# ABOUT THIS EXERCISE:
Copy out the lines of the records below, and only those lines, from the one with "Click the globe language icon" through the one with "Given: Collapse the Results list chevron", exactly as they appear.

# RECORD EXTRACTS:
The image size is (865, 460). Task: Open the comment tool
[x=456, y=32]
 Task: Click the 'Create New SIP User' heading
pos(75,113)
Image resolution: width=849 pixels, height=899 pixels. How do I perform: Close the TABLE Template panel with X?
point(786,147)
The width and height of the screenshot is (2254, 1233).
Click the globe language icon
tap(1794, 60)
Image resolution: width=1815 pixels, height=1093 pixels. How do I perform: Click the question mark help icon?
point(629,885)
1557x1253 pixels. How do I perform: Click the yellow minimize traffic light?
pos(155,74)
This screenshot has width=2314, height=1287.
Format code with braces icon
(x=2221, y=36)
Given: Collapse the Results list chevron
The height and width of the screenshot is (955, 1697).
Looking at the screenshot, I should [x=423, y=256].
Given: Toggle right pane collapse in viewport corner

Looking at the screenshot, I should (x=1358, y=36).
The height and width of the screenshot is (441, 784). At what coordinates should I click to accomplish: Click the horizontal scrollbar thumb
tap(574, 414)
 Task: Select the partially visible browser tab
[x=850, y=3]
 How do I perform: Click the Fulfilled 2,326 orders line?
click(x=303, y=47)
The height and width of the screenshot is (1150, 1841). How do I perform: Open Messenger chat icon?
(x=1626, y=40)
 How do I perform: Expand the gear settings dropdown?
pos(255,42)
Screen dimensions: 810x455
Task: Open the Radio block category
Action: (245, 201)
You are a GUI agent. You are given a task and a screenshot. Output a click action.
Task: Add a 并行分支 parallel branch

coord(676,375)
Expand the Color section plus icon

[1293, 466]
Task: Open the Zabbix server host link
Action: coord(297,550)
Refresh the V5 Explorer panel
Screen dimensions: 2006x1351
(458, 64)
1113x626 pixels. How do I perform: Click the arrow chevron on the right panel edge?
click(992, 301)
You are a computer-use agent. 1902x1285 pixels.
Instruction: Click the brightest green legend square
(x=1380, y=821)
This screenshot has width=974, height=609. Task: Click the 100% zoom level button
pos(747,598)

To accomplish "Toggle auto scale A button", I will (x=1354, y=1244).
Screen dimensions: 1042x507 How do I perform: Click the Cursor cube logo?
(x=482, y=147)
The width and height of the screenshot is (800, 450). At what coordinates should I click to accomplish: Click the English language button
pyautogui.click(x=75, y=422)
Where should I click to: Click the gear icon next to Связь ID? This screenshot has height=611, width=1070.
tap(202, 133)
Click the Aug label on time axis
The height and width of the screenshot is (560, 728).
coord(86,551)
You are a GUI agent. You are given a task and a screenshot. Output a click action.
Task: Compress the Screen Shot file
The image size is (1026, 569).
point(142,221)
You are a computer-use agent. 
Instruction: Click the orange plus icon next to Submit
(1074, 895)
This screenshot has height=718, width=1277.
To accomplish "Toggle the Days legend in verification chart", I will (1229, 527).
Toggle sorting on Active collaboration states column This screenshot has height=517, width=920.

# YOUR RESPONSE:
Click the globe language icon
tap(1794, 60)
Image resolution: width=1815 pixels, height=1093 pixels. How do I perform: Click the question mark help icon?
point(629,885)
1557x1253 pixels. How do I perform: Click the yellow minimize traffic light?
pos(155,74)
This screenshot has width=2314, height=1287.
Format code with braces icon
(x=2221, y=36)
Given: Collapse the Results list chevron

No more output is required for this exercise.